◆ **Exercise aim**
Reproduce word for word everything in the material below, from the line containing "At what coordinates should I click to accomplish: Sort" down to the line containing "(x=16, y=197)", with both of those lines included.

## Begin Records for the exercise

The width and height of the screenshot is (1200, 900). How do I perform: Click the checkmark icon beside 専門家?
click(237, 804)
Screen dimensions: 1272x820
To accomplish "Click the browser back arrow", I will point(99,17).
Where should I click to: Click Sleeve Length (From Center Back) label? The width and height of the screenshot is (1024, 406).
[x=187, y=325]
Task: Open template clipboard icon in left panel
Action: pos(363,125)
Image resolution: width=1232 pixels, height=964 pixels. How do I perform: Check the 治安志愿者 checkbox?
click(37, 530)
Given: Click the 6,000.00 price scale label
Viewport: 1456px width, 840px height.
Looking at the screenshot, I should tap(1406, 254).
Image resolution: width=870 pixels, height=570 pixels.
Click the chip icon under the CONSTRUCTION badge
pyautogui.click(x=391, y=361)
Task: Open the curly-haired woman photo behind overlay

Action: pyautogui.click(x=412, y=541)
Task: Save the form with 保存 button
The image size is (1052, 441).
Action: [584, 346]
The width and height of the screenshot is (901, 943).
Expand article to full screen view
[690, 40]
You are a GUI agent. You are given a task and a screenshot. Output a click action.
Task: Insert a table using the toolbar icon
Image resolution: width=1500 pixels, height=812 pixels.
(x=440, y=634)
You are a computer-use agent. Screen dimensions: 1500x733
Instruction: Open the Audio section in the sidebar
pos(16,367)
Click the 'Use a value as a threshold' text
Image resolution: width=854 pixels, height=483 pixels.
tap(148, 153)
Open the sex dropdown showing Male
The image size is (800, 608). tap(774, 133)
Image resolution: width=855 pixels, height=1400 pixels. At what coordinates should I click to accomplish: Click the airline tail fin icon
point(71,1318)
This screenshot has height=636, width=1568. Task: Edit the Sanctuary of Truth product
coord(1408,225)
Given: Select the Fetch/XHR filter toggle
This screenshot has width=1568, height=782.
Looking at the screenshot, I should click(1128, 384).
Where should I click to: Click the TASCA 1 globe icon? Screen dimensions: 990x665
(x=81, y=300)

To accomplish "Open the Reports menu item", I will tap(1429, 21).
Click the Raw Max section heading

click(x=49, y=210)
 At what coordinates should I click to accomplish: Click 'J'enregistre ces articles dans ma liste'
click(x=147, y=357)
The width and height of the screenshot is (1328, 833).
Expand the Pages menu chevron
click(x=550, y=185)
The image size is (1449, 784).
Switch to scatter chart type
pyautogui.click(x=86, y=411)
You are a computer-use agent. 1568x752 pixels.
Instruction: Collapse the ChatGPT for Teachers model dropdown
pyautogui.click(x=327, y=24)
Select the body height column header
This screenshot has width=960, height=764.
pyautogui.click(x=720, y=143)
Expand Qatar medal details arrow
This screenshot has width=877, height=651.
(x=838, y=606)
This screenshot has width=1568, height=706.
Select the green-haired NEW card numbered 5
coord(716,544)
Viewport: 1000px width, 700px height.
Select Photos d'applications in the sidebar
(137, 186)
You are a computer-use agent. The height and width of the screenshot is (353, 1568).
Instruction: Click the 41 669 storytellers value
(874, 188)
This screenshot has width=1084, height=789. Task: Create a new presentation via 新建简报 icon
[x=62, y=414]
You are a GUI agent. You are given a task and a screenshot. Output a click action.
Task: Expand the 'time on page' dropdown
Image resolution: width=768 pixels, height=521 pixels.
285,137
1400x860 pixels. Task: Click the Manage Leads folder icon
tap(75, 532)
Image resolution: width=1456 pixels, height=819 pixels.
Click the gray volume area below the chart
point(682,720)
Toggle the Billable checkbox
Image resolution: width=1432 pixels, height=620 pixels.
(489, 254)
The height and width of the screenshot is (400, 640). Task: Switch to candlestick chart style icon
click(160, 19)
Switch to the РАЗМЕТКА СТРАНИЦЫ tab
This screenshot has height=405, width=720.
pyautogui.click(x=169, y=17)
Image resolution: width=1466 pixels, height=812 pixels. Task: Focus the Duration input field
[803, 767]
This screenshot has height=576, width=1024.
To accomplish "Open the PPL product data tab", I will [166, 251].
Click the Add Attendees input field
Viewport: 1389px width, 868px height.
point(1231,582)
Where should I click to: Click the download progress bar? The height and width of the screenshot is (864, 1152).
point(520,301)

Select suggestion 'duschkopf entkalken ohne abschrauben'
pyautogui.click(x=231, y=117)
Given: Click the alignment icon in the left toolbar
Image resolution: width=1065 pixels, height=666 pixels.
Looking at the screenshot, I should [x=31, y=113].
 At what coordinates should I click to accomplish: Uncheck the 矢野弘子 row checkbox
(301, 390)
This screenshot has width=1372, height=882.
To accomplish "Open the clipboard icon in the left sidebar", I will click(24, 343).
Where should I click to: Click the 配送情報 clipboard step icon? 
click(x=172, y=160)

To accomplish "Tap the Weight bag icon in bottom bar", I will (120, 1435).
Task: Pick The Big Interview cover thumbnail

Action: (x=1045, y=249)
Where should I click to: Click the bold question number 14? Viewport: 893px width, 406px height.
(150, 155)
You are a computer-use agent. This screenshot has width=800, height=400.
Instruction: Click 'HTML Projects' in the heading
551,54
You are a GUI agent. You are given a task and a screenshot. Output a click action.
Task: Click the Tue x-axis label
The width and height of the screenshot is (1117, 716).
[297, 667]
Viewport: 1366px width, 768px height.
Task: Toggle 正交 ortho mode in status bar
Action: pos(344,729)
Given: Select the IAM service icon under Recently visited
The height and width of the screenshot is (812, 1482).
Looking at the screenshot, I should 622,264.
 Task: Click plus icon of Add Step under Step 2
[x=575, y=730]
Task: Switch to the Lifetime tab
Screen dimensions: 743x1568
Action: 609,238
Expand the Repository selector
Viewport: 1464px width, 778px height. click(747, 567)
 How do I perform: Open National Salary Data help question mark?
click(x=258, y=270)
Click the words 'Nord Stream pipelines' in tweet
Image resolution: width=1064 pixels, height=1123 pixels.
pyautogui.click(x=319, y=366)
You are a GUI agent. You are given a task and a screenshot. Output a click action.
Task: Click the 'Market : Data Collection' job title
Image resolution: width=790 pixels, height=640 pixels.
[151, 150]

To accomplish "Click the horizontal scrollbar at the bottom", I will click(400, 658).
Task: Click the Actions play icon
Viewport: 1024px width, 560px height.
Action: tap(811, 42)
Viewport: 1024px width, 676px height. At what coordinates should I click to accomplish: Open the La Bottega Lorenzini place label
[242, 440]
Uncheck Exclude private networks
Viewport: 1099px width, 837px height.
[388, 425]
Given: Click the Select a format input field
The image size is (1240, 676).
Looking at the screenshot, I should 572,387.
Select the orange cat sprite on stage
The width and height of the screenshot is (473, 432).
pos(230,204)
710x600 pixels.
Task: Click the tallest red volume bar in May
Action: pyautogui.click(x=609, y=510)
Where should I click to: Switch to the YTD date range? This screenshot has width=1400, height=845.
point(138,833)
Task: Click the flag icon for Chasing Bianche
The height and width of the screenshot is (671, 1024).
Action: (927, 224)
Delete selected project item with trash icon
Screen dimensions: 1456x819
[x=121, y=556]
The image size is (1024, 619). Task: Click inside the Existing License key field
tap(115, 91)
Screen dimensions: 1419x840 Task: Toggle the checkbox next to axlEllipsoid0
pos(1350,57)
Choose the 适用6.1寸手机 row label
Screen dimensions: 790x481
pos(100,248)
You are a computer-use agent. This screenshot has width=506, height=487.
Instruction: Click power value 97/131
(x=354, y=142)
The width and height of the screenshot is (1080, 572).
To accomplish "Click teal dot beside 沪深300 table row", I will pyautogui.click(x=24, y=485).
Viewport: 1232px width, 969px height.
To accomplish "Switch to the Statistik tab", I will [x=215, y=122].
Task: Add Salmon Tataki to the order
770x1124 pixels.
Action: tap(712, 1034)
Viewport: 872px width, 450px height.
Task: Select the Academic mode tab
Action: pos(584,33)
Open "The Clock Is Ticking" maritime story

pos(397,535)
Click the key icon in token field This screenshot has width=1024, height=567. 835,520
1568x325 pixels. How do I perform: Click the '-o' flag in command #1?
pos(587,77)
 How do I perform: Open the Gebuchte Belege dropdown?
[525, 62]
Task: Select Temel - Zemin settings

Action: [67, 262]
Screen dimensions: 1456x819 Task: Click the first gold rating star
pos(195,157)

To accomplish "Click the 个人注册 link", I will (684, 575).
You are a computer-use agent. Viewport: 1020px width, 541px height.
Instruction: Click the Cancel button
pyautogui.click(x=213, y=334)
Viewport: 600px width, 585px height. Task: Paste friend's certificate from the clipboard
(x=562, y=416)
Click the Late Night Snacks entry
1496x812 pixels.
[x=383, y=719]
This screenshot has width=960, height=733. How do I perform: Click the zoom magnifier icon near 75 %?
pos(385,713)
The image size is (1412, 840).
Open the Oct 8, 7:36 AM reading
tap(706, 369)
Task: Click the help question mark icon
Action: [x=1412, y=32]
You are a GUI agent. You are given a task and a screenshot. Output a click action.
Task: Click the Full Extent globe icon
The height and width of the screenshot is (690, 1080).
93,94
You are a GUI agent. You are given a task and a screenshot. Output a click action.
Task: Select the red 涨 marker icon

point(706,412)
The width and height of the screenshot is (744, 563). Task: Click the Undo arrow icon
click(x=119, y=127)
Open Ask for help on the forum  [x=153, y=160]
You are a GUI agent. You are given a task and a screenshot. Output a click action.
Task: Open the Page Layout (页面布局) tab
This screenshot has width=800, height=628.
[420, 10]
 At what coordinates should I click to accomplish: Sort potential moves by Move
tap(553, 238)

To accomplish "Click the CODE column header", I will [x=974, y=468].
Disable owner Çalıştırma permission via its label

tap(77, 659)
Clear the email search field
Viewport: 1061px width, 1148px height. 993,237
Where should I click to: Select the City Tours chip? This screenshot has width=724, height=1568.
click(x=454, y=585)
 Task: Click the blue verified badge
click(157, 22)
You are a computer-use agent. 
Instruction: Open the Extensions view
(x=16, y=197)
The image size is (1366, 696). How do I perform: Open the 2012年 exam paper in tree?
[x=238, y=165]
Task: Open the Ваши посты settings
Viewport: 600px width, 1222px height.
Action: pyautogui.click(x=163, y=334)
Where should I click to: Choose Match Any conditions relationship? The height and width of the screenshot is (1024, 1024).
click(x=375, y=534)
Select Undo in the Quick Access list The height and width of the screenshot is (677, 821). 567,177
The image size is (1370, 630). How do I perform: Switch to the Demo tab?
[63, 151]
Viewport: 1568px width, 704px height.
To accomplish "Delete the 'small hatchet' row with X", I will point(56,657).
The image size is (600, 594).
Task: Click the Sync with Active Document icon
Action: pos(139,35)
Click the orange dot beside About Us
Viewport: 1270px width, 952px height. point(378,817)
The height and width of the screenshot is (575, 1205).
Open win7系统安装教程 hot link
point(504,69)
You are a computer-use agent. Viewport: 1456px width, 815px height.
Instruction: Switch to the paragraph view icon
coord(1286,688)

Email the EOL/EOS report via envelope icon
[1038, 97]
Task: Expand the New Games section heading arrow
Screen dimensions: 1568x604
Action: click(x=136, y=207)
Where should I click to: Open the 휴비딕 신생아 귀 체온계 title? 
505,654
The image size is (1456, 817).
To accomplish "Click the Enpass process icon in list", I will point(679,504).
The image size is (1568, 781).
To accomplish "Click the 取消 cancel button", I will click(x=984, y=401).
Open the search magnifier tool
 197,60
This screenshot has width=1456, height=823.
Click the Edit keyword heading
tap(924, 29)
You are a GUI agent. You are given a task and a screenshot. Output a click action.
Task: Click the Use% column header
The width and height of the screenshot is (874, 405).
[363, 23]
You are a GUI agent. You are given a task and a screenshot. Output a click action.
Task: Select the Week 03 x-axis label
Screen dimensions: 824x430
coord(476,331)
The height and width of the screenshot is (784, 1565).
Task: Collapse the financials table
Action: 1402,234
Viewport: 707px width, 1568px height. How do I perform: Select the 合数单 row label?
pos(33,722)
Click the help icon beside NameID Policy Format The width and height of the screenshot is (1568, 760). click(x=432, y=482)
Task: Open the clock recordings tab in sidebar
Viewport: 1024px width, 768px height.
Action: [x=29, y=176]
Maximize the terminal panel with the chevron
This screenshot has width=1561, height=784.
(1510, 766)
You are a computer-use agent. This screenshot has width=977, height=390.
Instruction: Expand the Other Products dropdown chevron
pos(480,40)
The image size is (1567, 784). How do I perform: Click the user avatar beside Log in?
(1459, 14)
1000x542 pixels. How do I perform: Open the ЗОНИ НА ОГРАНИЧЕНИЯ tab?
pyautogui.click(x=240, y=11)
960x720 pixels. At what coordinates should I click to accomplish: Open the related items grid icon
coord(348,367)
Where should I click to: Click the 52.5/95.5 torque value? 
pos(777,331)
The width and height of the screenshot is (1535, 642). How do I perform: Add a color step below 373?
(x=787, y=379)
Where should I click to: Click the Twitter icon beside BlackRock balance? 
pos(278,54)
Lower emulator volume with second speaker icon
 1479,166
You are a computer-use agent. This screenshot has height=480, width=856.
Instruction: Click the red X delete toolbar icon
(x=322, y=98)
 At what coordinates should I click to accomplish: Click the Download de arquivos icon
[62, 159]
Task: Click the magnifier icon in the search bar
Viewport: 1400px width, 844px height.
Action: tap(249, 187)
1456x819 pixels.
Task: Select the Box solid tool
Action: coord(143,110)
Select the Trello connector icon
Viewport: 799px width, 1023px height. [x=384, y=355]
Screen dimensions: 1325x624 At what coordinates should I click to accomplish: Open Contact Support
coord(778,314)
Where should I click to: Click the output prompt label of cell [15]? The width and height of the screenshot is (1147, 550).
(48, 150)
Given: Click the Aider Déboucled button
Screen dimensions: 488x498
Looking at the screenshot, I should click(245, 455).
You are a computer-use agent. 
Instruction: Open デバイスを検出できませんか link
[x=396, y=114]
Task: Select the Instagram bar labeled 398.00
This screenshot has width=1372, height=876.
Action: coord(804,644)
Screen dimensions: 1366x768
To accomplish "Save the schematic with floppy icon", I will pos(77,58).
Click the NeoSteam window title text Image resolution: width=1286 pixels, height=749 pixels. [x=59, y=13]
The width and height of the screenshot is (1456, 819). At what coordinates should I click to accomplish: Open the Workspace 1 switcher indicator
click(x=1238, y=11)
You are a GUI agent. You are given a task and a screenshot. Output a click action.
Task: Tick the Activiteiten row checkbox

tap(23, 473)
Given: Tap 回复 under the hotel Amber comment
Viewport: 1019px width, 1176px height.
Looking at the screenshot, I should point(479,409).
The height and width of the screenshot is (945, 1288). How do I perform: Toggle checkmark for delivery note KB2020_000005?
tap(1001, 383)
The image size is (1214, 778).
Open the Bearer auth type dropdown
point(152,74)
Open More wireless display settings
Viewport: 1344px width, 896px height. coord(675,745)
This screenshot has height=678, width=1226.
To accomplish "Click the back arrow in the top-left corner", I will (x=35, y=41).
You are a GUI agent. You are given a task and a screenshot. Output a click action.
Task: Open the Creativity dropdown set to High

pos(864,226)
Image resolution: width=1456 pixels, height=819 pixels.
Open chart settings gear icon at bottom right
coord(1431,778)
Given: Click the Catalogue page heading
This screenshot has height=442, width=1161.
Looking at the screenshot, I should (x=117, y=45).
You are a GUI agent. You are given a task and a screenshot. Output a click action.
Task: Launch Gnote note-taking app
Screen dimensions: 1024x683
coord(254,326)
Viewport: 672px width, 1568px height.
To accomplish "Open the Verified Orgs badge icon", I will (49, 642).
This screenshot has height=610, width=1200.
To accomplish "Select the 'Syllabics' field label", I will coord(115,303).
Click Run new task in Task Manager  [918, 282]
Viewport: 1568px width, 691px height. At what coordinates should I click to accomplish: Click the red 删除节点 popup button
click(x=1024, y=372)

## End Records for the exercise

◆ **Answer for this exercise**
 At what coordinates should I click to accomplish: Sort potential moves by Move
tap(553, 238)

To accomplish "Click the CODE column header", I will [x=974, y=468].
Disable owner Çalıştırma permission via its label

tap(77, 659)
Clear the email search field
Viewport: 1061px width, 1148px height. 993,237
Where should I click to: Select the City Tours chip? This screenshot has width=724, height=1568.
click(x=454, y=585)
 Task: Click the blue verified badge
click(157, 22)
You are a computer-use agent. 
Instruction: Open the Extensions view
(x=16, y=197)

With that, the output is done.